The Michael Jackson film Captain EO played at Disneyland and Disney World in 3D and "4D" for almost two decades before the company finally retired it in 2015. The film starring the King of Pop became popular among park visitors because of its unusual storyline and catchy dance numbers.
You'll still find plenty of fan favorite rides and hidden Disney park secrets that can make your visit fun - even without a moonwalk down memory lane - but visitors who miss the legendary dance feature film might wonder what happened to Captain EO and its popular attraction.
Many fans have not forgotten the strange yet alluring pull of the space musical. The unexpected partnership between Disney and Michael Jackson combined the usual family-friendly formula with the unusual pop music video formula to create one very bizarre yet memorable experience. The strangest moments from the making of the Captain EO film to the final days of the attractions in Disney parks reveal why this fever dream is worth remembering.
Although Jackson's signature, provocative dance moves had been part of his choreography for years, Disney deemed them too inappropriate for a family film. The film editors could work around the pop star's offensive dancing, but management still had reservations about Jackson.
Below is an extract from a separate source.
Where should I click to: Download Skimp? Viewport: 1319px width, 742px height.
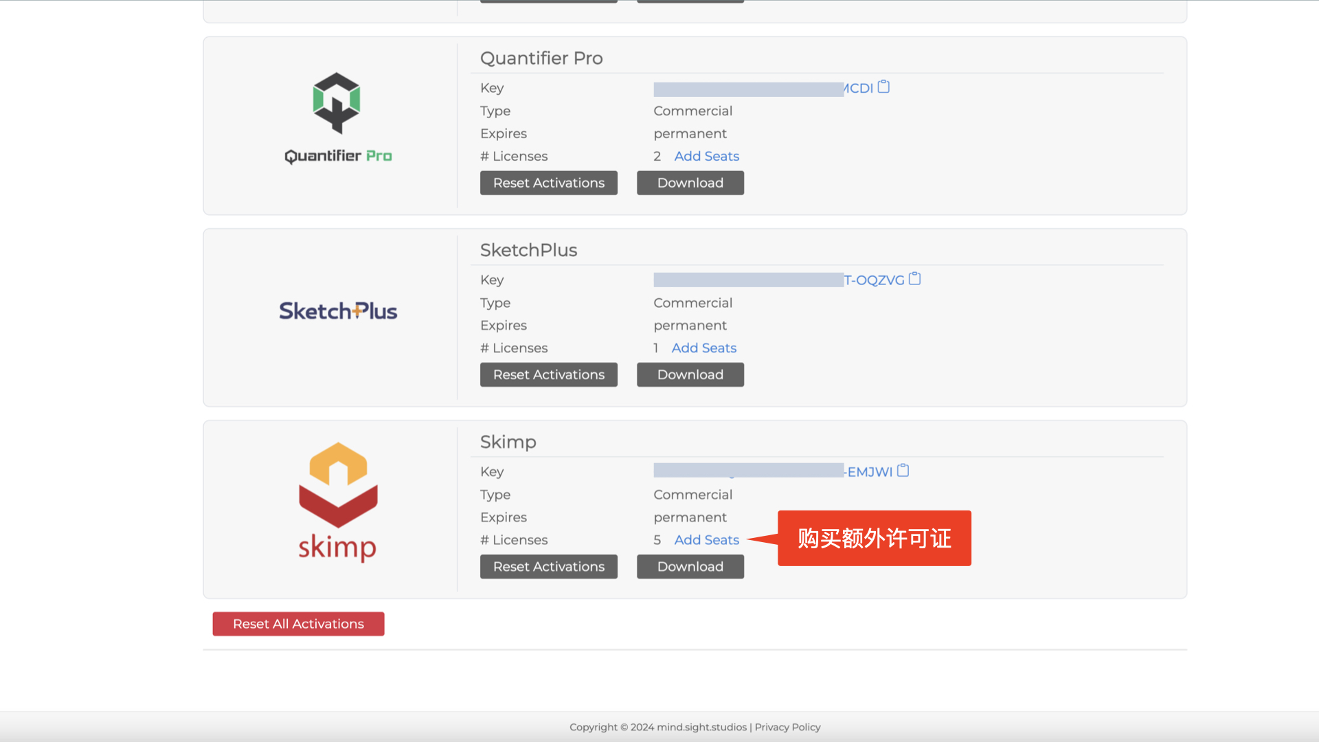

Cinematographer Peter Anderson remembers that Jackson made the editing process difficult because of how often he would dance inappropriately. He recalls that it was "part of his routine. So it wasn’t like [he was only] occasionally doing it. It was on his beat."
Michael Eisner, former chairman and CEO of The Walt Disney Company, came up with the idea for Capitan EO. His goal was to create an exclusive movie that would only be shown at Disney parks with a big enough star to bring in visitors worldwide.
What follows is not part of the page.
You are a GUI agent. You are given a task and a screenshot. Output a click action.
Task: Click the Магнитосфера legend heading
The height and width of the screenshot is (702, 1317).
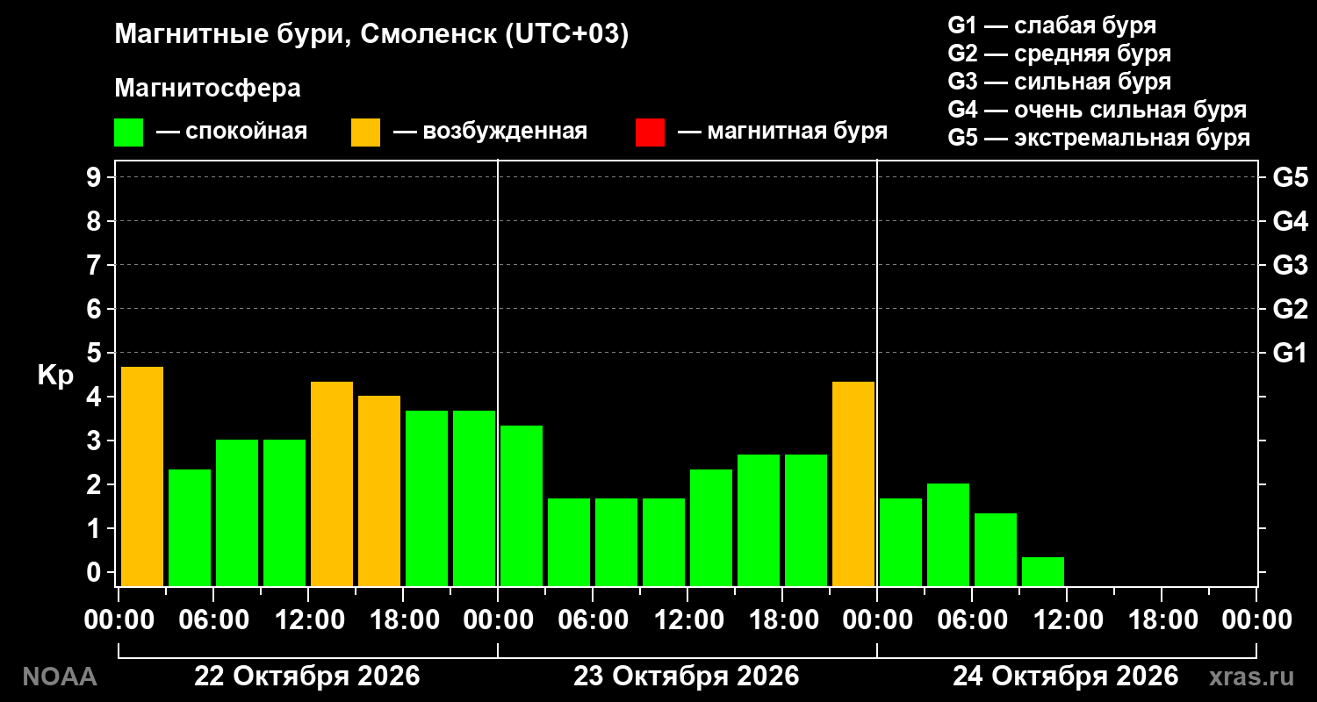(x=208, y=90)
Disney was losing steam in what Yahoo refers to as the "post-Star Wars blockbuster era." They knew they needed something big, so they hired George Lucas and Francis Ford Coppola to produce and direct an extravagant music video that would resonate with fans and contribute to Michael Jackson's superstar status. Although Lucas did add to the film, Rusty Lemorande was hired to oversee the project due to Lucas's busy schedule.
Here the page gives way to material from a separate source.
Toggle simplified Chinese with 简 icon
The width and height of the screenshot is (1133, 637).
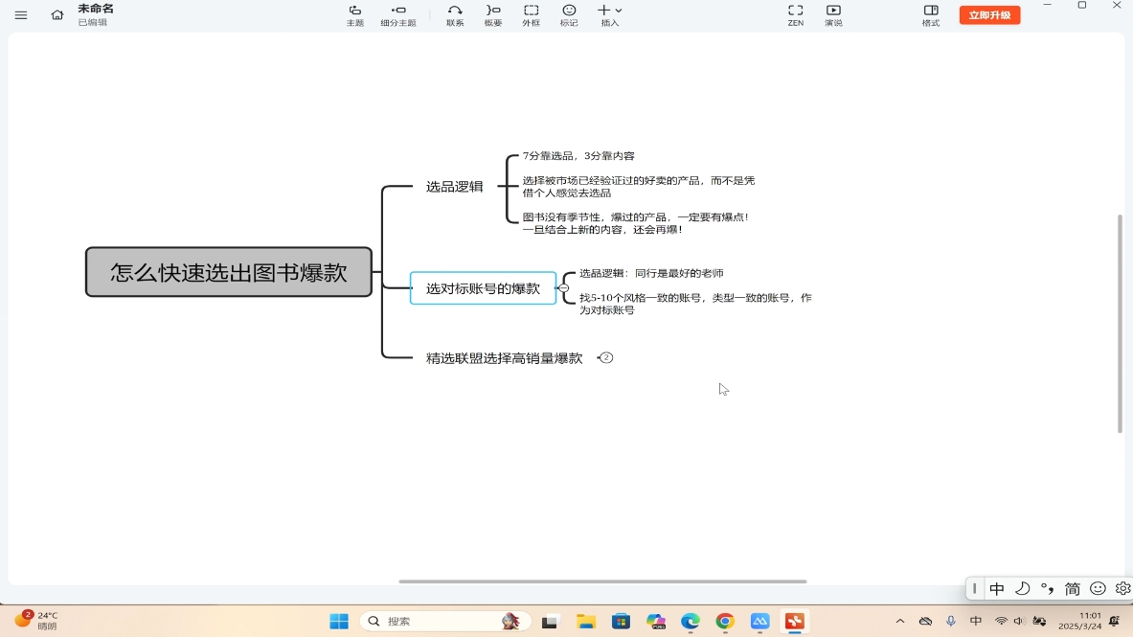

According to Eisner, Jackson would visit Disney parks frequently, sometimes in full disguise. Given his success just a few years prior with Thriller and his adoration for Disney, Jackson became the perfect star with the worldwide appeal Disney needed.
Eisner noted that Disney initially sought Jackson because he "appealed to teenagers, but also young kids, and even their parents." Frank Wells, Disney COO at the time, alleged that the studio began workshopping when they learned that Jackson was a Disney fan.
The film's final budget exceeded the original estimate by millions. At the start of the film, the budget was about $11 million, but due to "nearly 150 effects shots, and the countless revisions and additions," more money was required to complete the film properly.
In the end, the project cost between $17 million and $30 million in total - with many reports settling on the figure of $23.7 million - making it one of the most expensive short features ever created.